The progress will print on console:

step1: Down load UCSC Database. DONE!
step2: Estimate LD. DONE!
Warning of step3: .gen file should be sorted by chromosome and position
step3: Split by gene. DONE!
step4: Detect single gene epistasis. DONE!
step5: Detect cross gene epistasis. DONE! (Training score:0.63; 2-fold Test Score:0.61)
step6: Ensemble with covariates. DONE! (Training score:0.63; 2-fold Test Score:0.60)

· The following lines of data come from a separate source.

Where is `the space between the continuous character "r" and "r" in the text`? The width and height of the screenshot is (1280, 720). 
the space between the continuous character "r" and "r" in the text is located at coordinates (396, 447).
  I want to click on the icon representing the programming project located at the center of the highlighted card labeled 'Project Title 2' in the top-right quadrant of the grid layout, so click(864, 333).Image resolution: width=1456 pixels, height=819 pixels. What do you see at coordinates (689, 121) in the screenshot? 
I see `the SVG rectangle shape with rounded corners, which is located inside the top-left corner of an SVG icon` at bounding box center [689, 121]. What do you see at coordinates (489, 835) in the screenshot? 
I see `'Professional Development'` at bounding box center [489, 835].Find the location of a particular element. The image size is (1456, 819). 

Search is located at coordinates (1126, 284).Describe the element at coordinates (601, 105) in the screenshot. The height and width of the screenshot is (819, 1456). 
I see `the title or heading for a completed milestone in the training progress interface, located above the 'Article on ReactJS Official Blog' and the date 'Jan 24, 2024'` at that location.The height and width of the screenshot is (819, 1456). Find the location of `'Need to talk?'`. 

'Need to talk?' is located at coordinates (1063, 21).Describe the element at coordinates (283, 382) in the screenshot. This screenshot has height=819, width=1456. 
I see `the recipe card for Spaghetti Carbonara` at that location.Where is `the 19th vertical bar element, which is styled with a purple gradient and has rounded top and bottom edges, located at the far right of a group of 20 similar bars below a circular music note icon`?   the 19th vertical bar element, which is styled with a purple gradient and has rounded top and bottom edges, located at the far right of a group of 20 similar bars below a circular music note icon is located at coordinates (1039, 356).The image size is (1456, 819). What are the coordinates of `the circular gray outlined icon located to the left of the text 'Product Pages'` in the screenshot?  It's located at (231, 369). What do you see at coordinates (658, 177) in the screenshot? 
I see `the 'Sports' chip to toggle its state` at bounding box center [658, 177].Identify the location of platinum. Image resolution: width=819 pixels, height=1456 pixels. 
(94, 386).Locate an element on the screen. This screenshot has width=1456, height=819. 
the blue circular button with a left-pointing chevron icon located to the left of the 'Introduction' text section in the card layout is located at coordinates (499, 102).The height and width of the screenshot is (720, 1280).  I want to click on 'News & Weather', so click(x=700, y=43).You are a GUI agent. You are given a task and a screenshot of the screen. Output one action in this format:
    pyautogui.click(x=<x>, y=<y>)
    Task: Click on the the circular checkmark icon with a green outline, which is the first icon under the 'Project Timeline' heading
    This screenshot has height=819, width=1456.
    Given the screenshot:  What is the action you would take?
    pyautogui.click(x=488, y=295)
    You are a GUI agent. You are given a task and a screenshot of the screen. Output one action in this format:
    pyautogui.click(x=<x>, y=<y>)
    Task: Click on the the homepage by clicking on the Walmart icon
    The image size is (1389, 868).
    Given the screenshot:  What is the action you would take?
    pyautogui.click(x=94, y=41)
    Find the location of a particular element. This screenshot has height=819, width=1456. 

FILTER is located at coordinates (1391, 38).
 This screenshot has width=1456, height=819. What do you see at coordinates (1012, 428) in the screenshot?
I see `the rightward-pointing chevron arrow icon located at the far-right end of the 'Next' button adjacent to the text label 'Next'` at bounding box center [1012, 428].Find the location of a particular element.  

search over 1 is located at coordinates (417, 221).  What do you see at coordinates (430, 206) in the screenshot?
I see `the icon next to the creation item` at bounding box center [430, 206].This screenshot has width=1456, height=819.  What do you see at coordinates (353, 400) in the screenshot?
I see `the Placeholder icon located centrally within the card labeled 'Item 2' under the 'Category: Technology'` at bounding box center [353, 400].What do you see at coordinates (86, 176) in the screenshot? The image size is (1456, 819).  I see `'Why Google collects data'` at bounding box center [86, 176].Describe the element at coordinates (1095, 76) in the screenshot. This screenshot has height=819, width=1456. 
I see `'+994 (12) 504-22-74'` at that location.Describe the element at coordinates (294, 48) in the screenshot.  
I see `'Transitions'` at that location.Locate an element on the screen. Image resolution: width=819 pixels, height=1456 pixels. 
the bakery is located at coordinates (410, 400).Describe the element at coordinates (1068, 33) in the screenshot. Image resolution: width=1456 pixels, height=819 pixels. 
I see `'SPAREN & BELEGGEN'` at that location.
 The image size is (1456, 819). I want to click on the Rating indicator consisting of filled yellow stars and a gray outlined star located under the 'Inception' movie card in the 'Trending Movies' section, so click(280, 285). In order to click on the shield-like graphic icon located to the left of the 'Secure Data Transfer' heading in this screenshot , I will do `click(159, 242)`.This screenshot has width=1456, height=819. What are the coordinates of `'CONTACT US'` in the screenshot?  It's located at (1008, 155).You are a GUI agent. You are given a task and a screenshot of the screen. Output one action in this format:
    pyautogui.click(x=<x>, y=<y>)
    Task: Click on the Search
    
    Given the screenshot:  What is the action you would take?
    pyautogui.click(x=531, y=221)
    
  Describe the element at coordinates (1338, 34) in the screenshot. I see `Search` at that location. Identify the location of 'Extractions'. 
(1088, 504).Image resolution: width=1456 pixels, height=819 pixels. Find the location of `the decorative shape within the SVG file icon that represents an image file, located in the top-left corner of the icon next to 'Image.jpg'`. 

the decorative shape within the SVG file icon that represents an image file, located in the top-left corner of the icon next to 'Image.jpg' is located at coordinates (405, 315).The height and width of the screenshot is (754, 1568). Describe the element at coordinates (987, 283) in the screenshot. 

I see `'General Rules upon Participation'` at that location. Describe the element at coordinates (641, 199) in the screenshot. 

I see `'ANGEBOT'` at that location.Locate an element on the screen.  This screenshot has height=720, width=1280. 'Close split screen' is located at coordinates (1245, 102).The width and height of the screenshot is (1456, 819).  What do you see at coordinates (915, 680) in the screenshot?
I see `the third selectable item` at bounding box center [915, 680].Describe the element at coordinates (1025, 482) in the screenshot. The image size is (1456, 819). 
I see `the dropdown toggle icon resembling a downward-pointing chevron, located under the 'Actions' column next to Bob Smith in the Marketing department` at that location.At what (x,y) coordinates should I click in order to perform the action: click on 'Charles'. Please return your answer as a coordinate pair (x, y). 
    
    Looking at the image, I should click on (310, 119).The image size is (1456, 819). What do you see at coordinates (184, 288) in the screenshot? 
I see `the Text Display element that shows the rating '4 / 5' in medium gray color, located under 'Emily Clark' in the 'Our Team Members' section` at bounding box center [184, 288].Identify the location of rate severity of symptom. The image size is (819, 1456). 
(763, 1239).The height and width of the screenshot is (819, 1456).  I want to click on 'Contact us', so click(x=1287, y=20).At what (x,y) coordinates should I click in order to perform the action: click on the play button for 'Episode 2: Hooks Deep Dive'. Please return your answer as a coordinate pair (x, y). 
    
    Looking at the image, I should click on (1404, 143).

GenEpi will automatically generate three folders (snpSubsets, singleGeneResult, crossGeneResult) in output path (arg: -o). The following tree structure is the contents of the output folder. You could go to the folder crossGeneResult directly to obtain your main result table for episatasis in Result.csv.

./
├── GenEpi_Log_DATE-TIME.txt
├── crossGeneResult
│   ├── Classifier.pkl
│   ├── Classifier_Covariates.pkl
│   ├── Feature.csv
│   └── Result.csv
├── sample.LDBlock
├── sample.csv
├── sample.gen
├── sample_LDReduced.gen
├── singleGeneResult
│   ├── All_Logistic_k2.csv
│   ├── APOC1_Feature.csv
│   ├── APOC1_Result.csv
│   ├── APOE_Feature.csv
│   ├── APOE_Result.csv
│   ├── PVRL2_Feature.csv
│   ├── PVRL2_Result.csv
│   ├── TOMM40_Feature.csv
│   └── TOMM40_Result.csv
└── snpSubsets
    ├── APOC1_23.gen
    ├── APOE_11.gen
    ├── PVRL2_48.gen
    └── TOMM40_67.gen

Interpreting the Main Result Table

Here is the contents of Result.csv, which mean the episatasis seleted by GenEpi.

RSID Weight -Log10(χ2 p-value) Odds Ratio Genotype Frequency Gene Symbol
rs157580_BB rs2238681_AA 0.9729 8.4002 9.3952 0.1044 TOMM40
rs449647_AA rs769449_AB 0.7065 8.0278 5.0877 0.2692 APOE
rs59007384_BB rs11668327_AA 1.0807 8.0158 12.0408 0.0824 TOMM40
rs283811_BB rs7254892_AA 1.0807 8.0158 12.0408 0.0824 PVRL2
rs429358_AA -0.7587 5.7628 0.1743 0.5962 APOE
rs73052335_AA rs429358_AA -0.7289 5.6548 0.1867 0.5714 APOC1*APOE

We listed the statistical significance of the selected genetic features in Result.csv. The first column lists each feature by its RSID and the genotype (denoted as RSID_genotype), the pairwise epistatis features are represented using two SNPs. The weights in the second column were extracted from the L1-regularized regression model. The last column describes the genes where the SNPs are located according to the genomic coordinates. We used a star sign to denote the epistasis between genes. The p-values of the χ2 test (the quantitative task will use student t-test) are also included. The odds ratio significantly away from 1 also indicates whether the features are potential causal or protective genotypes. Since low genotype frequency may cause unreliable odds ratios, we also listed this information in the table.